Using language to discuss language is tricky. We may not agree on which language to use. And while we may agree on “English,” are we really speaking “English” or are we using a modified version? (Early Americans blanched at the thought of using “the king’s language.”)

While we in the United States basically use the English language, we have made it our own, a kind of American English. Add to that words borrowed from every country in the world, the shades of meaning in certain words, and the multiple meanings of other words, and you begin to get a sense of the problem of communicating with words.

What did you intend to say?
My understanding is…
I’m not sure what you mean by that.
What does that word mean?
I always thought that word was offensive.

We use words to express ourselves, our feelings, our anxieties, our hopes, our views. We use words to explain, complain, plead, lie, cover up, share, expose, inquire, support, tear apart, hurt, heal, apologize, blame, praise, compliment, destroy, build, acknowledge, sell, flatter…

[Whenever I find a list of words such as the above, I go over them slowly, as the author did when dreaming them up.

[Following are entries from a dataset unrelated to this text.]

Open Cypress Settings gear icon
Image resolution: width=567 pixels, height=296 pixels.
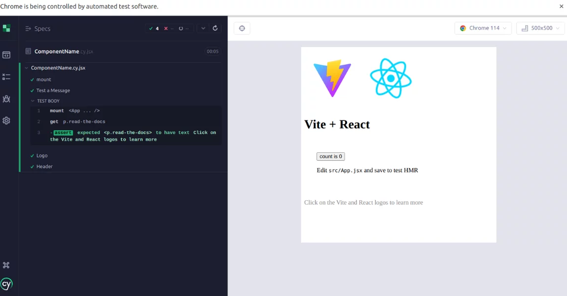coord(6,121)
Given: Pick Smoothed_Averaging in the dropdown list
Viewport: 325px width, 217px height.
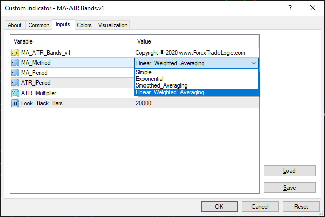Looking at the screenshot, I should pyautogui.click(x=161, y=85).
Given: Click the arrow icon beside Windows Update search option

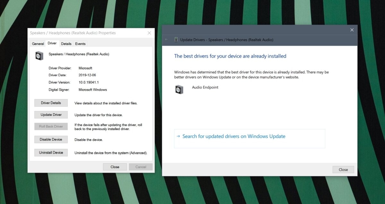Looking at the screenshot, I should 178,136.
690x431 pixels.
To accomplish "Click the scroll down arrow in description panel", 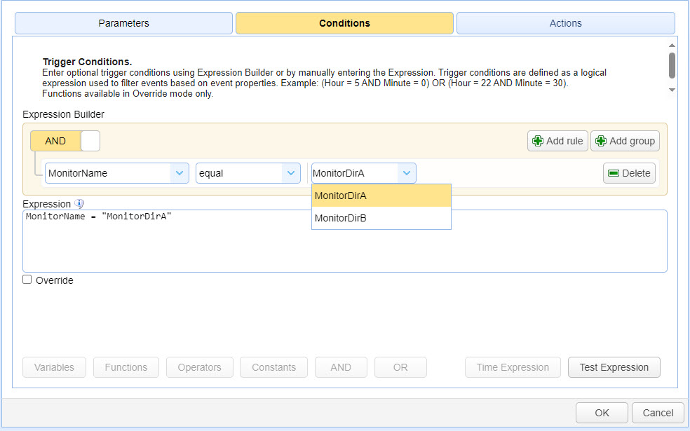I will pos(672,90).
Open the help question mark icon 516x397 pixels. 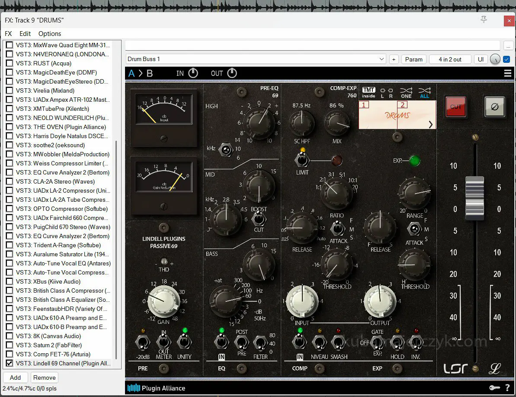coord(507,388)
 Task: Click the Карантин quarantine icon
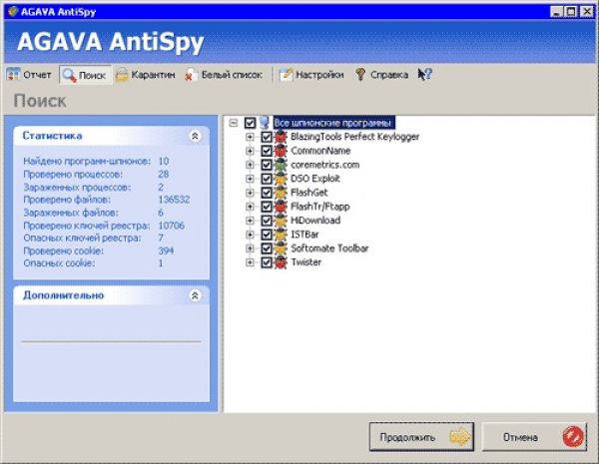coord(122,74)
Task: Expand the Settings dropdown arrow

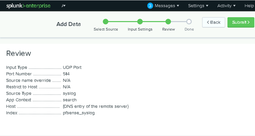Action: pos(207,6)
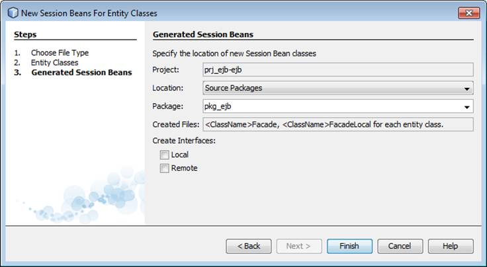Cancel the session bean wizard
The width and height of the screenshot is (487, 267).
[x=400, y=246]
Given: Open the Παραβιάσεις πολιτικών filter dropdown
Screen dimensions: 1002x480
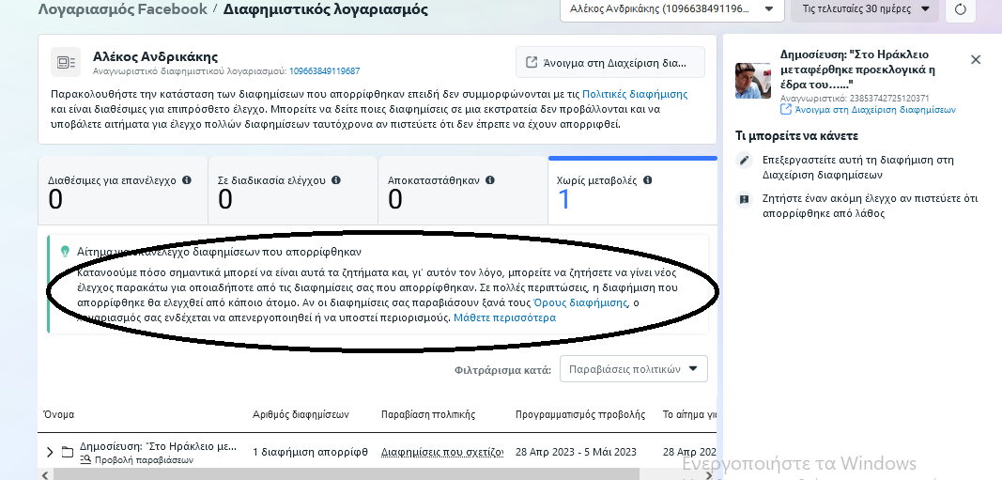Looking at the screenshot, I should pyautogui.click(x=633, y=369).
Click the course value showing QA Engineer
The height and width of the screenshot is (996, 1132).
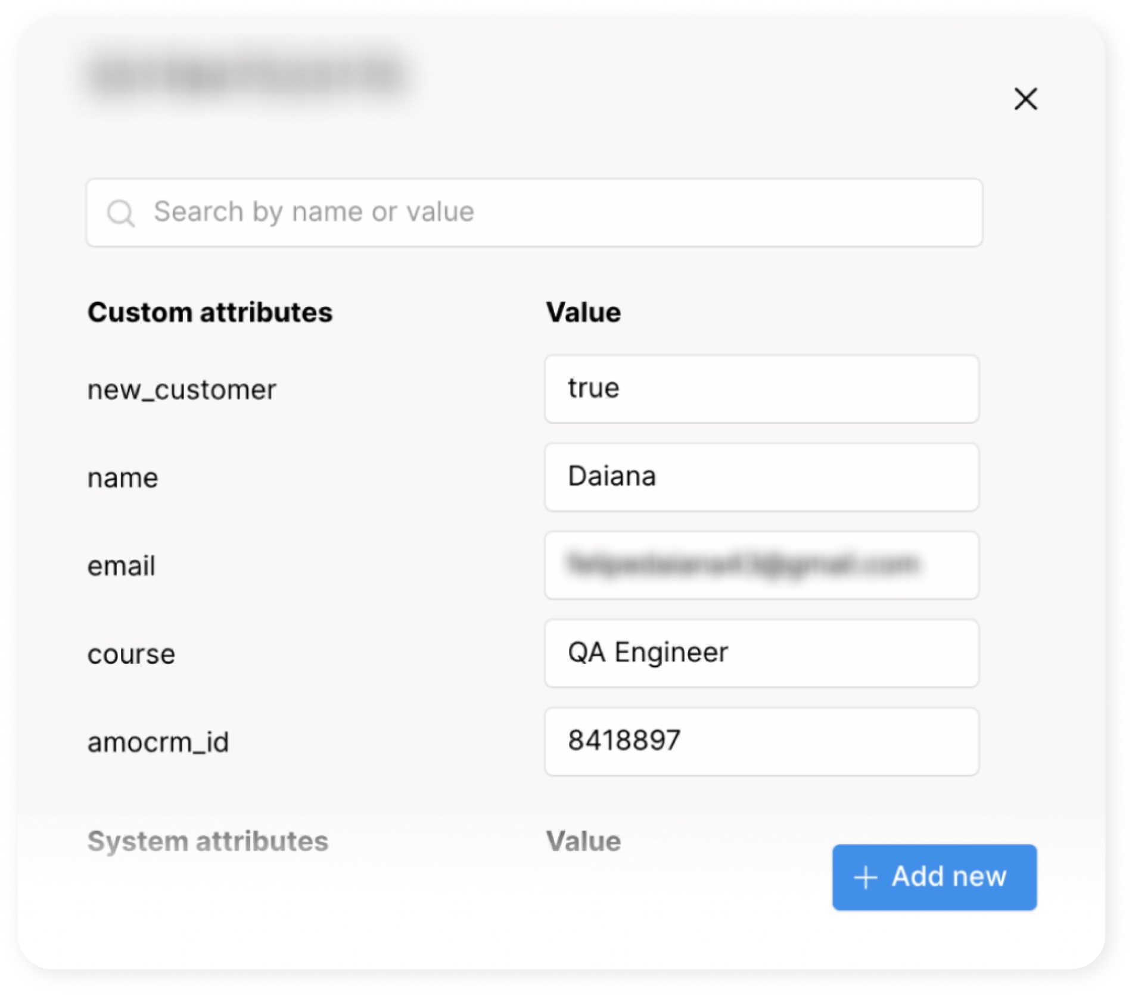click(x=761, y=652)
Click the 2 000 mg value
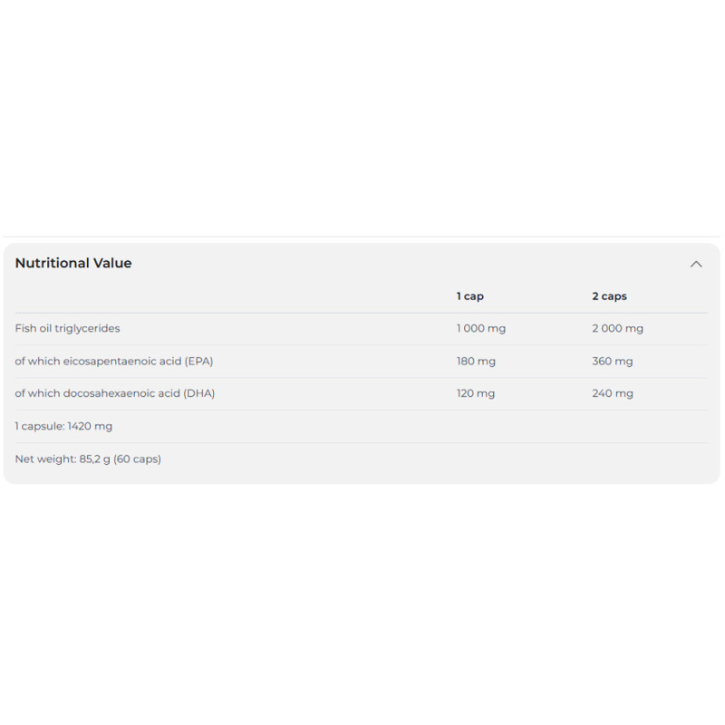The width and height of the screenshot is (725, 725). (617, 328)
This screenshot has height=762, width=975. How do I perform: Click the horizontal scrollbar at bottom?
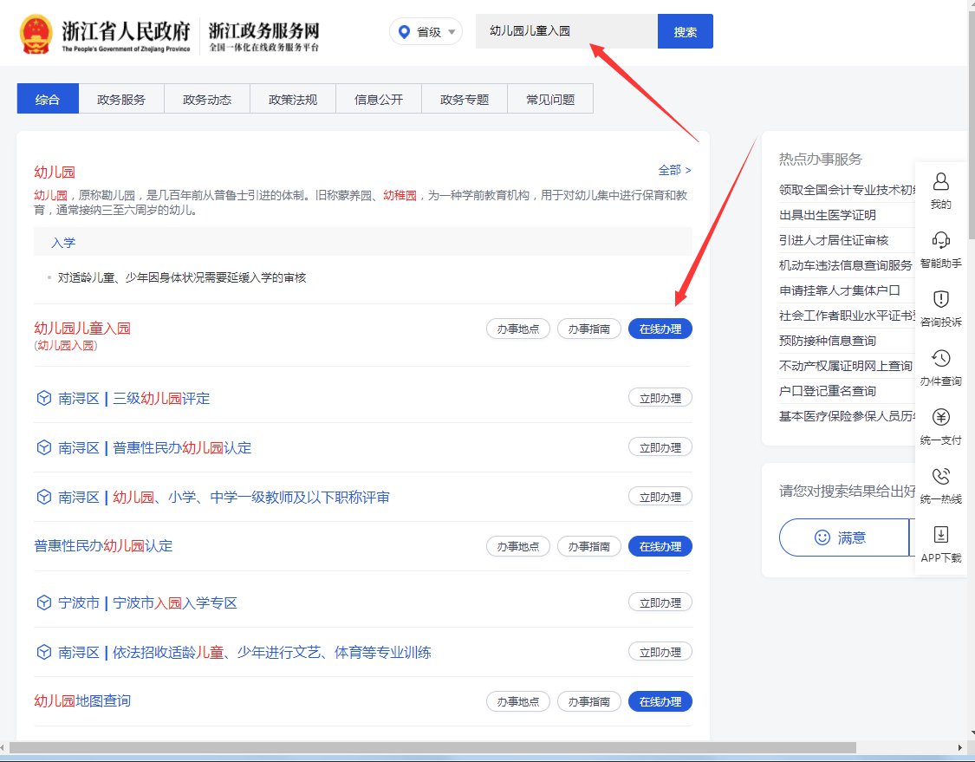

That provides a clearer sense of the purpose behind all those words. And after all, they are “just words.”]

Confusion about what words are acceptable (let’s get rid of “politically correct”) continues to grow as Americans grapple with problems of diversity. Often regarded as “our differences,” we stretch to accommodate them. But is that necessary? Or even helpful? This book offers a way to adopt inclusive language to eliminate or at least reduce the bias in communication of gender, race, nationality, class, age and religion.

Just Words emphasizes the need to accept the ways we are different, focus on the ways we are alike, and concentrate on ways to respect individuality – all through words. Just Words offers suggestions to express ourselves to stay within the law and to avoid hurting others. This book deals as much with attitude behind words as it does with the words themselves. The trick is to accept diversity rather than disengage from it.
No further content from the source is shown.